The first issue on appeal concerns the ALJ's finding that Plaintiff had not shown “a changed circumstance material to the determination of disability and the presumption of continuing nondisability.” (R. 15-3 at 43). Plaintiff argues the ALJ's application of the presumption was improper because Plaintiff showed changed circumstances as evidenced by changing age categories and a new severe impairment that the prior ALJ did not consider-namely, her idiopathic peripheral neuropathy of the bilateral lower extremities. (Doc. 19 at 11). Plaintiff also argues the ALJ erred in reopening the prior ALJ's findings in the September 2012 decision regarding her past relevant work because the ALJ did not state any new and material evidence that allowed her to reopen such findings. (Id. at 9). Last, Plaintiff argues the ALJ's hypothetical to the vocational expert did not include Plaintiff's inability to tolerate work which involved vibration. (Id. at 12).

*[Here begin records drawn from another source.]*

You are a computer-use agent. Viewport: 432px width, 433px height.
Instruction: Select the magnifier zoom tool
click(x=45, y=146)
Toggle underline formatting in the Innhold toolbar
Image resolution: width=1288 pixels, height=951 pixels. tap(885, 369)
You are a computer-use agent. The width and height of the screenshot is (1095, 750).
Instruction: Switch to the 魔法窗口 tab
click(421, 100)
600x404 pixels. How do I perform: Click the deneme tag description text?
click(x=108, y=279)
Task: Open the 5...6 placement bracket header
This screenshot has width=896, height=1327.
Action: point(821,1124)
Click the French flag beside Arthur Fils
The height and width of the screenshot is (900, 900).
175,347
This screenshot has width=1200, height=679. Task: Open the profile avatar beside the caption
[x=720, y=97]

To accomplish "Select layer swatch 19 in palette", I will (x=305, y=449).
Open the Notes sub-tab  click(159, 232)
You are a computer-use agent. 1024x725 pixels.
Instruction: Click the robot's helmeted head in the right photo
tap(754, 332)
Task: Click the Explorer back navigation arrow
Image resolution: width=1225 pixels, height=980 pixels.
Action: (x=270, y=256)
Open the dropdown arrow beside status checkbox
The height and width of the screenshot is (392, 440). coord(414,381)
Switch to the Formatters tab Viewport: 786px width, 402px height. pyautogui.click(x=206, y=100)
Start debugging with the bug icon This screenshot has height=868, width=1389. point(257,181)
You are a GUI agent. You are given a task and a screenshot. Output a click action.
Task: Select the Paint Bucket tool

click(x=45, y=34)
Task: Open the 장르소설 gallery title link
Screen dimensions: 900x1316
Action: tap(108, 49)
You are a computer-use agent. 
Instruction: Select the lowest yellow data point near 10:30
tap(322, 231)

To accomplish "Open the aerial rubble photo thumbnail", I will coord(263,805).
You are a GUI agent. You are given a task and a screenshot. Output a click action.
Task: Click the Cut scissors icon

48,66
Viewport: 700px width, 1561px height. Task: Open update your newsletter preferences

1. The ALJ's application of the Chavez Presumption

At the outset, the Court finds the ALJ's application of the presumption of continuing nondisability was harmless. Treichler, 775 F.3d at 1099. Although the ALJ stated that the Chavez presumption applied and that Plaintiff had not proved changed circumstances, the ALJ did not actually apply the presumption. (R. 15-3 at 43). Indeed, the ALJ stated she “[n]evertheless, consistent with the Appeal Council order, . . . further considered the [plaintiff's] past relevant work and [RFC].” (Id. at 42). Her decision reflects as much: she proceeded to evaluate Plaintiff's claim, gave “careful consideration to the entire record,” analyzed the medical opinions, and addressed Plaintiff's daily living activities. (Id. at 47-53). The ALJ ultimately adopted the prior ALJ's findings regarding Plaintiff's sedentary RFC. (Id. at 43). The ALJ stated: “[t]he medical evidence of record does not show that a more restrictive residual functional capacity is warranted. Accordingly, the undersigned adopts the findings of the prior ALJ with regard to a sedentary residual functional capacity.” (Id.) The ALJ declined, however, to adopt the prior ALJ's findings as to Plaintiff's ability to work. She stated, “[d]ue to differences in vocational expert testimony regarding classification of the claimant's past relevant work, the undersigned has not adopted the prior ALJ's finding with regard to her ability to perform that work activity.” (Id.)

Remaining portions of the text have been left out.